(Records from a collection)
┌──

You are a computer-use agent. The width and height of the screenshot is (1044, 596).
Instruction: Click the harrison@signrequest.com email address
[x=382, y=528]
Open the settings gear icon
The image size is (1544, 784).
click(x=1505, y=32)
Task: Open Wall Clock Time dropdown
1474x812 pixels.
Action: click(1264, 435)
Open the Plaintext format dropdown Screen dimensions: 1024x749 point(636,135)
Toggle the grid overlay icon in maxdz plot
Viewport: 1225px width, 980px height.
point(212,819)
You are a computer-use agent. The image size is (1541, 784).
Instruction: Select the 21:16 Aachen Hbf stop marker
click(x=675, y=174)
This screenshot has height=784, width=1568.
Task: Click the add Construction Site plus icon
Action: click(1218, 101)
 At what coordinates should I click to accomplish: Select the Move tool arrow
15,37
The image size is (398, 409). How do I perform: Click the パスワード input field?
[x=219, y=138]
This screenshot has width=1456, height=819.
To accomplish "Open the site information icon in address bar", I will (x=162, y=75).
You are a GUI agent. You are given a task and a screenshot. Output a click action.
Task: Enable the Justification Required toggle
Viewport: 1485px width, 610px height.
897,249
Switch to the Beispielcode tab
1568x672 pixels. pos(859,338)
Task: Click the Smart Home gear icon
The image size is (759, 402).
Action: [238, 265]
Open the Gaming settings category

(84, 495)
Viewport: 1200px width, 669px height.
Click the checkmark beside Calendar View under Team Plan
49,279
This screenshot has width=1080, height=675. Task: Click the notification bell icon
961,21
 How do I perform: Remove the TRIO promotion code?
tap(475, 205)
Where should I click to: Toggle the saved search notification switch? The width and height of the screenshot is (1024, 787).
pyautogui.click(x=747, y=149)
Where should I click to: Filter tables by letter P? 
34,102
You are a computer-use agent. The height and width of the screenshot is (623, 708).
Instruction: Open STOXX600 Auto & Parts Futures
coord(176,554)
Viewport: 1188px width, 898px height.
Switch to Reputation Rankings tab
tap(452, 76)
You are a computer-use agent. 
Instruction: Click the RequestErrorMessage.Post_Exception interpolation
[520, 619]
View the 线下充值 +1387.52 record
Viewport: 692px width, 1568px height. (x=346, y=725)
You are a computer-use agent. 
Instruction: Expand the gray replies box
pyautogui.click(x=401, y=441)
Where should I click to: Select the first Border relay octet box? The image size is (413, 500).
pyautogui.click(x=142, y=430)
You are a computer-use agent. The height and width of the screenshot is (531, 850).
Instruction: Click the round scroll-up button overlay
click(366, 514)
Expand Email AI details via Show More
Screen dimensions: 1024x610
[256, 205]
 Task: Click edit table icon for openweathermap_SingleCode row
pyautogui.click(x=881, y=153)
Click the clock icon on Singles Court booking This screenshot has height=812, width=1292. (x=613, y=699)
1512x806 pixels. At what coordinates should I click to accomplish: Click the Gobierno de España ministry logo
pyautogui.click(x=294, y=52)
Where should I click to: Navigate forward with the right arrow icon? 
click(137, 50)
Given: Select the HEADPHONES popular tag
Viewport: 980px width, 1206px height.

└──

- SHORT EXERCISE -
Starting with the line with "Click the clock" and going on through the line with "click(137, 50)", write those items out again, switching "Singles Court" to "Doubles Court" and leaving all else unchanged.

- SOLUTION TO THE EXERCISE -
Click the clock icon on Doubles Court booking This screenshot has height=812, width=1292. (x=613, y=699)
1512x806 pixels. At what coordinates should I click to accomplish: Click the Gobierno de España ministry logo
pyautogui.click(x=294, y=52)
Where should I click to: Navigate forward with the right arrow icon? 
click(137, 50)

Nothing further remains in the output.